Brief. Copy out every line holding the string "second" from the records below.

*** Block opens ***

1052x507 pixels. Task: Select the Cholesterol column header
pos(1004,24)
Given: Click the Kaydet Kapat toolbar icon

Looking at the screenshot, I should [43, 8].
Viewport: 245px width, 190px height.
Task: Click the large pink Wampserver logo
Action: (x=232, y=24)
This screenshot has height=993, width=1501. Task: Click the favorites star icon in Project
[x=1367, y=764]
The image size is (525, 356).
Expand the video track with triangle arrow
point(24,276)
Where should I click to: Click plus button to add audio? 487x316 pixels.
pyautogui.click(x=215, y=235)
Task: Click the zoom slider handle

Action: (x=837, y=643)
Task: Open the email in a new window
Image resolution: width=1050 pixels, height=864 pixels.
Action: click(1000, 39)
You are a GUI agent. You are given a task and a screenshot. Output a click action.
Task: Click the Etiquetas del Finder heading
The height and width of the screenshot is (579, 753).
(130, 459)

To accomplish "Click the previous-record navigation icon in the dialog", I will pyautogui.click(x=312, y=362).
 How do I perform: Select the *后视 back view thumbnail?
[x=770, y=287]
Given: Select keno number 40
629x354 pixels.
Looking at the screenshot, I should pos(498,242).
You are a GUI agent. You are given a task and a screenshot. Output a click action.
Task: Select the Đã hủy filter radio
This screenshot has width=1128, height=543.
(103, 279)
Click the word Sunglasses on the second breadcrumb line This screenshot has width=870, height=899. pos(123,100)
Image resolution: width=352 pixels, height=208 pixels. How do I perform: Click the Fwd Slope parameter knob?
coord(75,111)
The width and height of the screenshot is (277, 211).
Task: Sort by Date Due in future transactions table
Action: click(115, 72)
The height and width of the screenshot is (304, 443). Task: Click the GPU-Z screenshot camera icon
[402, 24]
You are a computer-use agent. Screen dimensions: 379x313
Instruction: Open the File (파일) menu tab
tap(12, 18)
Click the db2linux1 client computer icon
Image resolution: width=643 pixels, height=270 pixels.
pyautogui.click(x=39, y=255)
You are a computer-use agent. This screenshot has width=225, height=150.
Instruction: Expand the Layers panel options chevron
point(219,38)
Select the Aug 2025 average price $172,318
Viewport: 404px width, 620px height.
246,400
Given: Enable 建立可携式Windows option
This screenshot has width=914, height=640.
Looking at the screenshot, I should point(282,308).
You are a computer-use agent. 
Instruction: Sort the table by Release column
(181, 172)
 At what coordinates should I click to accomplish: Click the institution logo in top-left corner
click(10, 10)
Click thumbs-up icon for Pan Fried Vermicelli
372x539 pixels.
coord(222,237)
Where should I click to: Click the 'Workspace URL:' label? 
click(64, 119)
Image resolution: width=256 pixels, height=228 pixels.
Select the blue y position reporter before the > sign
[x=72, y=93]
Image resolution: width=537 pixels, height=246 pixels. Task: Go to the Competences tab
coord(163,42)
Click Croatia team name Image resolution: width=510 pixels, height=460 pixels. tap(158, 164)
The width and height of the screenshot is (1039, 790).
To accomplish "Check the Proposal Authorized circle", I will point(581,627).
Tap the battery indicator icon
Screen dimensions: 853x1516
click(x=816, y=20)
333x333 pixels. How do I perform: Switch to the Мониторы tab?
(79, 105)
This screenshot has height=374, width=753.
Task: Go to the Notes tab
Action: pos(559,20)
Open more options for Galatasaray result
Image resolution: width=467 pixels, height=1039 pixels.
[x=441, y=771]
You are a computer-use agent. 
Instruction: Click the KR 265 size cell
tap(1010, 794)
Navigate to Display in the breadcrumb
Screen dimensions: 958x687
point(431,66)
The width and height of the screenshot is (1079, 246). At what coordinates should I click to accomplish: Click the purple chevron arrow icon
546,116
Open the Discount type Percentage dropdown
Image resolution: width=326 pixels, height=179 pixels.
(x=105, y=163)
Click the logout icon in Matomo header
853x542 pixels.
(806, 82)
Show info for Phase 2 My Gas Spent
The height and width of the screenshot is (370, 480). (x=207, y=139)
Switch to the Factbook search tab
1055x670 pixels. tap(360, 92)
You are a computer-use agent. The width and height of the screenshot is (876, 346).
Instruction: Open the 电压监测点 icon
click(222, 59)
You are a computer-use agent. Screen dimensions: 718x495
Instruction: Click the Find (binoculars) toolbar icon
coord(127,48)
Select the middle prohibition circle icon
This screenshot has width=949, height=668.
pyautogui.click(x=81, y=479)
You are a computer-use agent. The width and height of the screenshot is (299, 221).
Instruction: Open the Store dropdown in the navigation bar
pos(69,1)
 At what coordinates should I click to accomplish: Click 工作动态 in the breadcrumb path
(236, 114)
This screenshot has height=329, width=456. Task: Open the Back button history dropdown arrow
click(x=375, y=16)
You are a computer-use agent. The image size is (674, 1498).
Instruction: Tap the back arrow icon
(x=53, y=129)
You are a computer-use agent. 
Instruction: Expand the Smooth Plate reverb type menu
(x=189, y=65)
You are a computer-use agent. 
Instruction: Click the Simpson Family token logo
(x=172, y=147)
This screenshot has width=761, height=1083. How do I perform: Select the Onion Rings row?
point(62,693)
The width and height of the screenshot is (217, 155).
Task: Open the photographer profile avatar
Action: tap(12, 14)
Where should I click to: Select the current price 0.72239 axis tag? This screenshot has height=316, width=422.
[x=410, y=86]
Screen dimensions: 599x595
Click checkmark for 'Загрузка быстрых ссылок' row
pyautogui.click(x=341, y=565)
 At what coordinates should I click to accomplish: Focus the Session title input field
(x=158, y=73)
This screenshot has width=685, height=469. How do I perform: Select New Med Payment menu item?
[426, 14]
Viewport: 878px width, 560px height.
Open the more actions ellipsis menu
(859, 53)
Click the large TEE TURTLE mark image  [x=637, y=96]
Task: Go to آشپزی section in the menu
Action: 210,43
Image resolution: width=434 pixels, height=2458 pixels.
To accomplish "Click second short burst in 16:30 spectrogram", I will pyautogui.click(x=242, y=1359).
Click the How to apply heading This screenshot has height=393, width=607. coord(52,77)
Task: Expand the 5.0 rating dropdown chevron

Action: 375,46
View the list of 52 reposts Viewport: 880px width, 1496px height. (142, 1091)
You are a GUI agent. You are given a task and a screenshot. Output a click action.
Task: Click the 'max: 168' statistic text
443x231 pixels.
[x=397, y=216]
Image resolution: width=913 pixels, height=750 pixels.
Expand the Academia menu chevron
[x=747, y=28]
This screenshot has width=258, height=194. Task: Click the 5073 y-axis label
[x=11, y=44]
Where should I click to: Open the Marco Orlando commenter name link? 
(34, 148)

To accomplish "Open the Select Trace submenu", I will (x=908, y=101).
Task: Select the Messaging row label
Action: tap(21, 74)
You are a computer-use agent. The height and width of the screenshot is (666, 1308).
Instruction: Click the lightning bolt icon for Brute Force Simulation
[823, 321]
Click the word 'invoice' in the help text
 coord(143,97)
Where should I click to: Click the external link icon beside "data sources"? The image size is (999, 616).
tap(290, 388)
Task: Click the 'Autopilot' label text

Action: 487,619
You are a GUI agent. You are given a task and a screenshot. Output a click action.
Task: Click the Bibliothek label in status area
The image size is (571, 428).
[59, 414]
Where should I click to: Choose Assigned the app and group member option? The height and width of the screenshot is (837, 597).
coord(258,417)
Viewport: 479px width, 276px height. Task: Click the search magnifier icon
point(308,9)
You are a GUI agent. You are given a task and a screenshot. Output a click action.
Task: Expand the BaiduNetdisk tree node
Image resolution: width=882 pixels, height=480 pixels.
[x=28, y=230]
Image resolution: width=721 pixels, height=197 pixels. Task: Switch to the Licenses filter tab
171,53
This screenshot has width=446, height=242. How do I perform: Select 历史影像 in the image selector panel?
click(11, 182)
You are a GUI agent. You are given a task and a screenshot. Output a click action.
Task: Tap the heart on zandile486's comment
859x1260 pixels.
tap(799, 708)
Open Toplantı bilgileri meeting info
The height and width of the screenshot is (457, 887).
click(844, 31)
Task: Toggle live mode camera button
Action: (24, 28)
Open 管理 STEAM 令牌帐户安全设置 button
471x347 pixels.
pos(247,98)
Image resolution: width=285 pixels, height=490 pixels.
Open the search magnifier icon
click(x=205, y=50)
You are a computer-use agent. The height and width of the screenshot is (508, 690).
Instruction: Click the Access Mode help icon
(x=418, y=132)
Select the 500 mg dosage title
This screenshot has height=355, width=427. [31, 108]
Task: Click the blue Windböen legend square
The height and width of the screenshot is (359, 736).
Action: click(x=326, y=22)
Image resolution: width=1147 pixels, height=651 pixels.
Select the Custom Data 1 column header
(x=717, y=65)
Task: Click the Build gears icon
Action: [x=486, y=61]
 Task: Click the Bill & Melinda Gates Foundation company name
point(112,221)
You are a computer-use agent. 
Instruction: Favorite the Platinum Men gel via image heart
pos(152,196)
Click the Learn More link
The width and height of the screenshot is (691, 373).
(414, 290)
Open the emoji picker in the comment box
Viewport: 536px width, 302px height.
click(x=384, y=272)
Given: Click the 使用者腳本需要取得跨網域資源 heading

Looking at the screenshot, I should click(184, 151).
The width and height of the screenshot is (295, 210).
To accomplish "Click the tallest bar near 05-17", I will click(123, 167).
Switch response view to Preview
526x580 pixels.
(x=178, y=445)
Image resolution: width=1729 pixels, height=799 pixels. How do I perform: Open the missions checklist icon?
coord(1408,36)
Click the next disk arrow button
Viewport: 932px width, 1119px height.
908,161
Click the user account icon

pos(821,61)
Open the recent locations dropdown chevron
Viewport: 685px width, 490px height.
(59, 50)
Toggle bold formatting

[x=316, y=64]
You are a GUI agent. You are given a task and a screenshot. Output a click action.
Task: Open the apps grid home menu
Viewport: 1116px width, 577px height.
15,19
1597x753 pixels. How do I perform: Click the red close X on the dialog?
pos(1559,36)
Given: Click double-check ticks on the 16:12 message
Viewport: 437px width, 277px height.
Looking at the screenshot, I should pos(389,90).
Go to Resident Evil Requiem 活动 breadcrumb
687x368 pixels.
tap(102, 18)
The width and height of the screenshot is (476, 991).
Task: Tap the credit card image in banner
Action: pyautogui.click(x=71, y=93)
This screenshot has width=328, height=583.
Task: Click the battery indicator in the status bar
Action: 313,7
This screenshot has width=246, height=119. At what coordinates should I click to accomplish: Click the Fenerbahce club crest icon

*** Block closes ***

Your response.
Click the word Sunglasses on the second breadcrumb line This screenshot has width=870, height=899. pos(123,100)
To accomplish "Click second short burst in 16:30 spectrogram", I will pyautogui.click(x=242, y=1359).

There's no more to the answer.